Damien Marchal

né en 1977
vit et travaille à Rennes, France


marchal_03

Damien Marchal, Garbage Truck Bomb, vue de l’exposition Garbage Truck Bomb [ou le bombardier du pauvre], La Criée centre d’art contemporain, Rennes, 2010

production : La Criée centre d’art contemporain, Rennes

photo : Benoit Mauras

marchal_02

Damien Marchal, Garbage Truck Bomb, vue de l’exposition Garbage Truck Bomb [ou le bombardier du pauvre], La Criée centre d’art contemporain, Rennes, 2010

production : La Criée centre d’art contemporain, Rennes

photo : Benoit Mauras

marchal_01-2

Damien Marchal, Garbage Truck Bomb, vue de l’exposition Garbage Truck Bomb [ou le bombardier du pauvre],La Criée centre d’art contemporain, Rennes, 2010

production : La Criée centre d’art contemporain, Rennes

photo : Benoit Mauras

Garbage Truck Bomb, 2010

structure bois sapin et aggloméré, téléphone portable, autoradio,
amplificateur, caisson de basse, enceintes, écran tactile, câbles
1017 x 240 x 362 cm

Garbage Truck Bomb est « un dispositif sonore interactif, pour un camion piégé et son détonateur ». L’installation se déploie dans l’espace à partir de l’ossature en bois d’un camion-poubelle réalisé à l’échelle 1. Ce véhicule dissimule un détonateur GSM cellulaire qui peut déclencher à tout moment une déflagration sonore et violente. Les bouteilles de gaz, éléments constitutifs d’attentats à la bombe, sont détournées pour être transformées en diffuseurs sonores. Leur modélisation en aggloméré de bois permet d’accroitre la résonnance des caissons de basses situés à l’intérieur. Damien Marchal déplace ici les codes du terrorisme pour nous donner à éprouver physiquement l’œuvre. 

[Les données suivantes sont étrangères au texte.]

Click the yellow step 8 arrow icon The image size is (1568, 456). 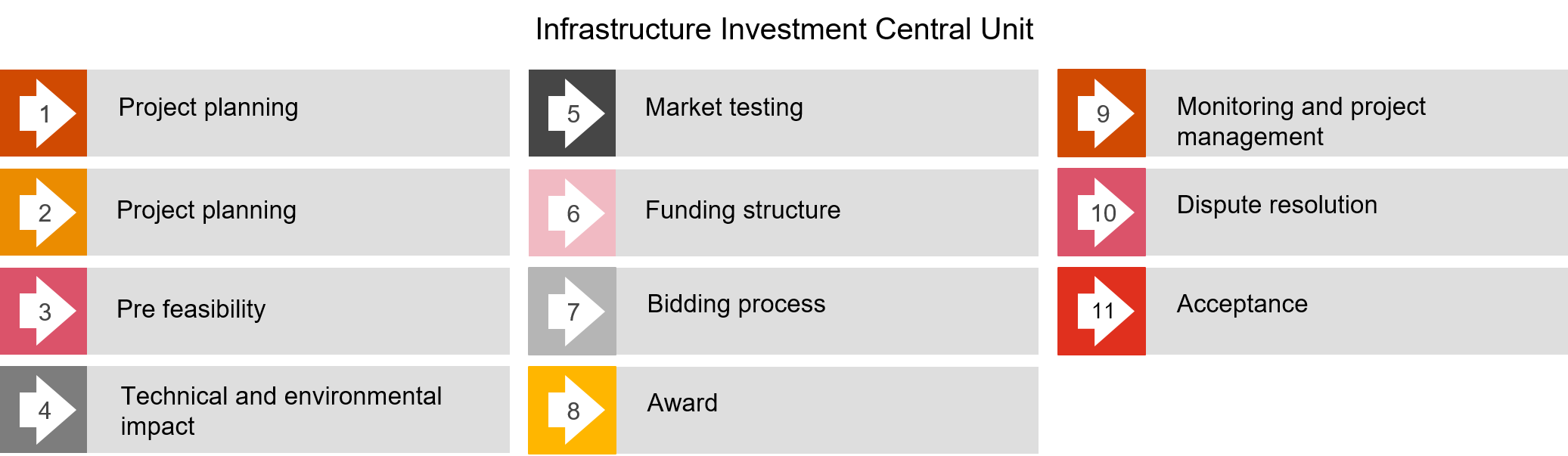click(574, 410)
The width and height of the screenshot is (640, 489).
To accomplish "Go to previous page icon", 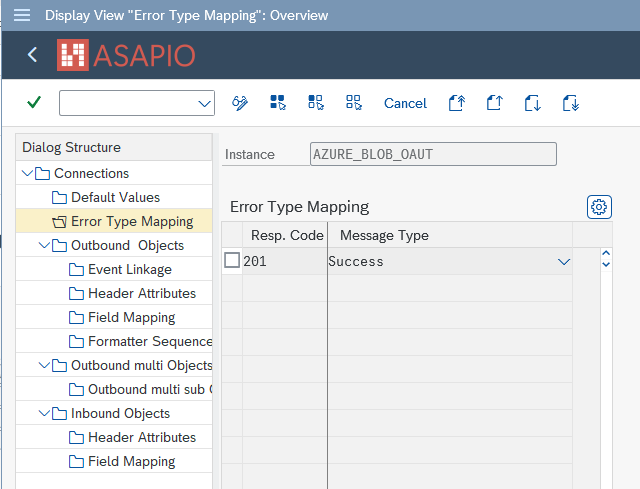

Garbage Truck Bomb pose en son cœur la question du passage à l’acte et se fonde sur la prise de décision du public. Face à l’œuvre, le visiteur est en effet contraint de décider de sa position. Il a le choix d’activer ou non le dispositif de déflagration, au moyen de son téléphone personnel. A l’entrée, une borne numérique est prévue à cet effet. Après avoir enregistré son numéro, le visiteur recevra un message différé dans le temps de manière aléatoire qui lui permettra d’amorcer le système de mise à feu à distance. En ayant pris connaissance de cette information, le public peut décider d’apprécier le dispositif dans son ensemble ou se résigner à ne pas découvrir la déflagration, en considérant ce que représente l’acte et ses conséquences dans l’espace d’exposition.

Ce dispositif interactif nous amène à un questionnement sur la place du spectateur, le rapport à l’œuvre et aux lieux d’expositions. Sans la participation du public, l’œuvre reste incomplète. Le visiteur peut donc choisir de rester observateur ou de déclencher le détonateur, tel un activiste. En restant hors d’atteinte, il se positionne tel un commanditaire d’attentat qui assouvit un plaisir personnel, sans prendre en compte les victimes potentielles. Chacun est ainsi amené à déterminer son rôle.

Cette possibilité d’investissement renvoie également à la relation que nous entretenons à l’information, celle véhiculée par les médias et au contexte géopolitique. La voiture piégée est aujourd’hui une arme utilisée à l’échelle mondiale par des groupes activistes qui revendiquent leur idéologie par la force et la violence. L’exaction a pour but de faire parler d’elle. Les terroristes se soucient davantage de l’ampleur événementielle et des répercussions médiatiques de leur acte, que de leurs conséquences meurtrières. Dès lors, comment se positionne-t-on face à ces faits ? Comment traitons-nous cette information et comment considérer l’autre dans ce cas ?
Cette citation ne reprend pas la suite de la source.